**** Supplied entries ****
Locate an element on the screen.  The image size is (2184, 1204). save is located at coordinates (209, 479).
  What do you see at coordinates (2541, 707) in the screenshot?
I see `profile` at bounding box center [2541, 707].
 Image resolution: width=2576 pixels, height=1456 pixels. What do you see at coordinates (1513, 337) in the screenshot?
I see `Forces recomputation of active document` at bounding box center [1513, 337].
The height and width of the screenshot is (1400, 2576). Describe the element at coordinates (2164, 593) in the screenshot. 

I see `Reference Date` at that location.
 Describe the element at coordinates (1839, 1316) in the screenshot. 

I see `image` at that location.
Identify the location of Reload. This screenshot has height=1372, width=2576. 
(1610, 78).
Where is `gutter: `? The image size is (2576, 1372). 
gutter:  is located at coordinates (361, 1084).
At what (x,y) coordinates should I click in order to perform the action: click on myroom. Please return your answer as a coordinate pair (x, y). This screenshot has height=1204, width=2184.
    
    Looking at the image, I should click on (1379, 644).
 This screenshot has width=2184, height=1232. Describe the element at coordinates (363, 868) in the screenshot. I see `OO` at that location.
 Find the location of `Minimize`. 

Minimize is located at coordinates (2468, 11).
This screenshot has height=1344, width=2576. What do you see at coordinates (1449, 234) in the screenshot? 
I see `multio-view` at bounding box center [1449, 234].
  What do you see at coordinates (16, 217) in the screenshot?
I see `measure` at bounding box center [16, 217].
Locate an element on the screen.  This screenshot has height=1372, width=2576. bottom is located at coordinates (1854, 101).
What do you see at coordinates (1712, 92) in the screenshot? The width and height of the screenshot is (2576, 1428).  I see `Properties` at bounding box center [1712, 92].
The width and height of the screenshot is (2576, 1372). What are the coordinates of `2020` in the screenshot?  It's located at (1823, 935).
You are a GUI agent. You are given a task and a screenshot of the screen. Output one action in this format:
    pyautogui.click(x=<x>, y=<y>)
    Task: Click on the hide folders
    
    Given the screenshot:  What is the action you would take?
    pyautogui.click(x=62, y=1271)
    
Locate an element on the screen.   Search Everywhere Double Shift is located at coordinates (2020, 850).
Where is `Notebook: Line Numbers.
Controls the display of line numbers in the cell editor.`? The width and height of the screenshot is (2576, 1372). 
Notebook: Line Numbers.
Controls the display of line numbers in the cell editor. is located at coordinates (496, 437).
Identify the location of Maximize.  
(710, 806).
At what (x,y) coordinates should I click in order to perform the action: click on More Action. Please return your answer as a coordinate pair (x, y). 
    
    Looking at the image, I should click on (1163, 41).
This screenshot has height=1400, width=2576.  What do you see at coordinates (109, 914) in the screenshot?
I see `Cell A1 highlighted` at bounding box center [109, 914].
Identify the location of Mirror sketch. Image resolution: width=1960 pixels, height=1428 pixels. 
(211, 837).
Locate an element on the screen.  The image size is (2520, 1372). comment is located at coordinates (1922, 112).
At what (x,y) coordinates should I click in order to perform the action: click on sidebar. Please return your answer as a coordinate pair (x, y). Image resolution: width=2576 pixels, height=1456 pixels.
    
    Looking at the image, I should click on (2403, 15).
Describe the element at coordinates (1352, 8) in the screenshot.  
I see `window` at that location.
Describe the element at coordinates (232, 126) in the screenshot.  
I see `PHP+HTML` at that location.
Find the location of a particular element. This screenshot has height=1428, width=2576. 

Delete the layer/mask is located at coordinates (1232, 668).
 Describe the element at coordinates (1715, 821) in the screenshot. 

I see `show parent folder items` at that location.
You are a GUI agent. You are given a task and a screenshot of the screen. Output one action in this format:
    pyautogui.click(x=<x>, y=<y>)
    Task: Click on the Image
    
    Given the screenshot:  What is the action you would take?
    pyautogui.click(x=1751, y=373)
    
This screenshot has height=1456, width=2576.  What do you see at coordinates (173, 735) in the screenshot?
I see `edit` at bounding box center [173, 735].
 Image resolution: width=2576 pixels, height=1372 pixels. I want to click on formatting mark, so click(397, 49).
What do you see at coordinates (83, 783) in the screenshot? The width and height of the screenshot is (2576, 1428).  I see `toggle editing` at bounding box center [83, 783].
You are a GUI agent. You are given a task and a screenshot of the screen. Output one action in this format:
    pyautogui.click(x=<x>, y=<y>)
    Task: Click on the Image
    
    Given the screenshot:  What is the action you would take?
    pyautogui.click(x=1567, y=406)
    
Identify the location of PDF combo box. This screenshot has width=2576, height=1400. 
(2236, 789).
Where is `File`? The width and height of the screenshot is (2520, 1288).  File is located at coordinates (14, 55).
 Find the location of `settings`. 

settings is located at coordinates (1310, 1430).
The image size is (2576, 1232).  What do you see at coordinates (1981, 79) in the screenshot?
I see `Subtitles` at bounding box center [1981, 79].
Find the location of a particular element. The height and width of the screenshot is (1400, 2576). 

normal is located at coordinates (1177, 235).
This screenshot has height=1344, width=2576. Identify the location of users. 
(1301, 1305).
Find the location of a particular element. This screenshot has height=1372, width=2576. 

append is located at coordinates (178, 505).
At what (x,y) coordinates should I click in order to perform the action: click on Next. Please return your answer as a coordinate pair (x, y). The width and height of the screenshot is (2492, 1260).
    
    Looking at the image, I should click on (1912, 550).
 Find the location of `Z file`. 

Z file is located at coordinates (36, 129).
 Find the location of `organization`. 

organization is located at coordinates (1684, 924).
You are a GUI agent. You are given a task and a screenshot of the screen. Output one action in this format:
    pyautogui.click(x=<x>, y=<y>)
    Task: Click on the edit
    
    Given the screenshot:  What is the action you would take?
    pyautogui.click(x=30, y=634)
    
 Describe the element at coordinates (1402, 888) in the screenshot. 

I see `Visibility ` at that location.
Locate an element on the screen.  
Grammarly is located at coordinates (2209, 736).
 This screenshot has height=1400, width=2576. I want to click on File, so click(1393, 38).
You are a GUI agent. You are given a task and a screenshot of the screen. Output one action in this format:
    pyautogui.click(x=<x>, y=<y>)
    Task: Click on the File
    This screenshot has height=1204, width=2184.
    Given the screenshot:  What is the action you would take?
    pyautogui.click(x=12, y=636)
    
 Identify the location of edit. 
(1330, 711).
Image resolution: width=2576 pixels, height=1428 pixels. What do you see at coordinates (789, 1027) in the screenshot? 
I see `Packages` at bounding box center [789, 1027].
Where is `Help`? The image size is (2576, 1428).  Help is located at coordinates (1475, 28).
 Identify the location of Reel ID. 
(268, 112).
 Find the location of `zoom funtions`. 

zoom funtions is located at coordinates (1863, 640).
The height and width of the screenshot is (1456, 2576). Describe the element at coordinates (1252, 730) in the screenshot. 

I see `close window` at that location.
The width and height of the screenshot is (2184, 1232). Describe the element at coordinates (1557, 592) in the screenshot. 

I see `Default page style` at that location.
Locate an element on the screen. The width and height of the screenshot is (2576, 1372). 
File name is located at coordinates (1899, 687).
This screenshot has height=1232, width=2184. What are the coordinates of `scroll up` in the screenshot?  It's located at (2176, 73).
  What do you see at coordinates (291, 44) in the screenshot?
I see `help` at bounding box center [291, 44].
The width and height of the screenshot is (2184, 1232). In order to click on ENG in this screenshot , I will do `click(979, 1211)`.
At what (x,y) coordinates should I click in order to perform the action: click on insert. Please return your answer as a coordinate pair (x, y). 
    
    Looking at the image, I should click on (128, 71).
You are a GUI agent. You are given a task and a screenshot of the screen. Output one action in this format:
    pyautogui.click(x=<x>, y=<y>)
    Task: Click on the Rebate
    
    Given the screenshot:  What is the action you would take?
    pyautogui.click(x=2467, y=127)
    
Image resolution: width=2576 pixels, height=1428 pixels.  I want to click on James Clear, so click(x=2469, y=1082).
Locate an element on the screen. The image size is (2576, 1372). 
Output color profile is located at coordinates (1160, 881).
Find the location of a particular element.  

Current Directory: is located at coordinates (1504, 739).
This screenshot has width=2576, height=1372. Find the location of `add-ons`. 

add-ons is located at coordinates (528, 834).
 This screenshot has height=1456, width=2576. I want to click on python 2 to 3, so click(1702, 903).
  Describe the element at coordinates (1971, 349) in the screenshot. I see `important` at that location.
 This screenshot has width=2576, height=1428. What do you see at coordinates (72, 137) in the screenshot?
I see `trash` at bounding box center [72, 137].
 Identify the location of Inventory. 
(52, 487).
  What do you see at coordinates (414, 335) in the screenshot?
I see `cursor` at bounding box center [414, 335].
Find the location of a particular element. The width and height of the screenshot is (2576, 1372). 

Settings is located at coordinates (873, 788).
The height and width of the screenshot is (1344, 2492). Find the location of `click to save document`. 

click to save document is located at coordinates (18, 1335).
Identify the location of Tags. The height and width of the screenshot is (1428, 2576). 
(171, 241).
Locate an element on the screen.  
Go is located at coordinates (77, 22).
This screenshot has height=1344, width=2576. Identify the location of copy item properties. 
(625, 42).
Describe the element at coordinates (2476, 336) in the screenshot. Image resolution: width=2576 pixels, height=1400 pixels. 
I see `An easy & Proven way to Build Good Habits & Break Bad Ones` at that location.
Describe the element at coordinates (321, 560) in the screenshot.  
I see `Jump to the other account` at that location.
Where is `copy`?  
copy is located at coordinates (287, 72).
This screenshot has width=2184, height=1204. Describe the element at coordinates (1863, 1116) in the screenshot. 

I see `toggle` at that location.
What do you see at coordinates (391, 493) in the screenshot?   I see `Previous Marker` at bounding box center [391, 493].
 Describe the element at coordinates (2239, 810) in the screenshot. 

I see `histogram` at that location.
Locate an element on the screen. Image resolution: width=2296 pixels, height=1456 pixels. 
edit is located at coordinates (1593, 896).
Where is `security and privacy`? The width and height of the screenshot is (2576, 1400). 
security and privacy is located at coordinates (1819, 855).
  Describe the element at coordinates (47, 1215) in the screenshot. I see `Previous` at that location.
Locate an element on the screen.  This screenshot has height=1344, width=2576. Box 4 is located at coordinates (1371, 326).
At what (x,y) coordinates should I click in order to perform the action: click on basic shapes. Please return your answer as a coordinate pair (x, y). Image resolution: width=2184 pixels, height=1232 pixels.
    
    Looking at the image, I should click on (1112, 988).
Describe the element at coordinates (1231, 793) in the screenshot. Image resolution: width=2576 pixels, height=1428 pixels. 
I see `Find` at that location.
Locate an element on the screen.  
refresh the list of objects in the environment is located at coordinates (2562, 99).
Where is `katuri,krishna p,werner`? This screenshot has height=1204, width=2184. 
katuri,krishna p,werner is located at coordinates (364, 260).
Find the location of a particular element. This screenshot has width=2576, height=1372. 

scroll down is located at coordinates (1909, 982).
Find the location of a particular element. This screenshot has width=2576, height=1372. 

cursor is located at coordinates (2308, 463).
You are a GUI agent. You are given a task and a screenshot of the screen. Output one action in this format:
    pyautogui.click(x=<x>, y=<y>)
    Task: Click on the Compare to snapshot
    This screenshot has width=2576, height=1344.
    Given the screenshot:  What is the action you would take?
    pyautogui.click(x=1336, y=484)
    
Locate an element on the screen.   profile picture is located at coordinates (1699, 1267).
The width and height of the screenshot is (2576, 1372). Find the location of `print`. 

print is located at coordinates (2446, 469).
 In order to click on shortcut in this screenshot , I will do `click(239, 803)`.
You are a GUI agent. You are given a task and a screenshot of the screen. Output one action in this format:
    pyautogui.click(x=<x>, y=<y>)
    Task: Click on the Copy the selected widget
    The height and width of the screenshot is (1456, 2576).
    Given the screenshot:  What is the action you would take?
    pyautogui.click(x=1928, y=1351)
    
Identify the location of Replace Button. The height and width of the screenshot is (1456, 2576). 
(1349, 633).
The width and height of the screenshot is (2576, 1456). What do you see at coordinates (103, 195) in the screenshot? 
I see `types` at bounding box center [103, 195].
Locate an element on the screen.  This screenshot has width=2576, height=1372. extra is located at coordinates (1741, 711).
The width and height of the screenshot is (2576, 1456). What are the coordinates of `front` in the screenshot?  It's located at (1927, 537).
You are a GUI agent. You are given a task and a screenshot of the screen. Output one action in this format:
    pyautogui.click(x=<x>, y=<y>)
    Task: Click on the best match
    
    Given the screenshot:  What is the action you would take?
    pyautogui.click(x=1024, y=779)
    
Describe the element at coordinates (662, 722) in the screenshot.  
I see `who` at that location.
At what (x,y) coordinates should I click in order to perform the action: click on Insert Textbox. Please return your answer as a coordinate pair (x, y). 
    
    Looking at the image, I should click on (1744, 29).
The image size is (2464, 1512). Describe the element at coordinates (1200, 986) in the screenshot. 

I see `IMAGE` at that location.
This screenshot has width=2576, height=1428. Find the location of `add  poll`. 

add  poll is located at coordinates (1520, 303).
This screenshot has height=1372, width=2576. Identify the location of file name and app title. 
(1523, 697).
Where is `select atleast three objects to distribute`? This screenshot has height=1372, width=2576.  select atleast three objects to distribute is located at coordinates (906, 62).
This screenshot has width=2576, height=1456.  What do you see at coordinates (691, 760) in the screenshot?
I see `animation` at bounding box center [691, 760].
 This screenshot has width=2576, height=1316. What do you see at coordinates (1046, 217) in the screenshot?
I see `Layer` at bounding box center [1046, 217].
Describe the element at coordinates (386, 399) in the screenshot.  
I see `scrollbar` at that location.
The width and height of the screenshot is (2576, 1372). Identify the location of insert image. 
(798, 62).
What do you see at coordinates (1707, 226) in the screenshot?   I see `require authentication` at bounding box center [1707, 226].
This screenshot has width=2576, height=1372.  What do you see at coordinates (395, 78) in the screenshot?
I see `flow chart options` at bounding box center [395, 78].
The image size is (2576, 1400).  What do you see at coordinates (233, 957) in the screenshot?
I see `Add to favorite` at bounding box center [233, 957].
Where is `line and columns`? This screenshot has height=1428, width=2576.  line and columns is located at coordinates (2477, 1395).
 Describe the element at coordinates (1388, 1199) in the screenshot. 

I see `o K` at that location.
****
:: Given task ::
Print these lines unchanged, starting at the line containing "Identify the location of PDF" and ending after the line containing "normal is located at coordinates (1177, 235).".

:: Result below ::
Identify the location of PDF combo box. This screenshot has width=2576, height=1400. 
(2236, 789).
Where is `File`? The width and height of the screenshot is (2520, 1288).  File is located at coordinates (14, 55).
 Find the location of `settings`. 

settings is located at coordinates (1310, 1430).
The image size is (2576, 1232).  What do you see at coordinates (1981, 79) in the screenshot?
I see `Subtitles` at bounding box center [1981, 79].
Find the location of a particular element. The height and width of the screenshot is (1400, 2576). 

normal is located at coordinates (1177, 235).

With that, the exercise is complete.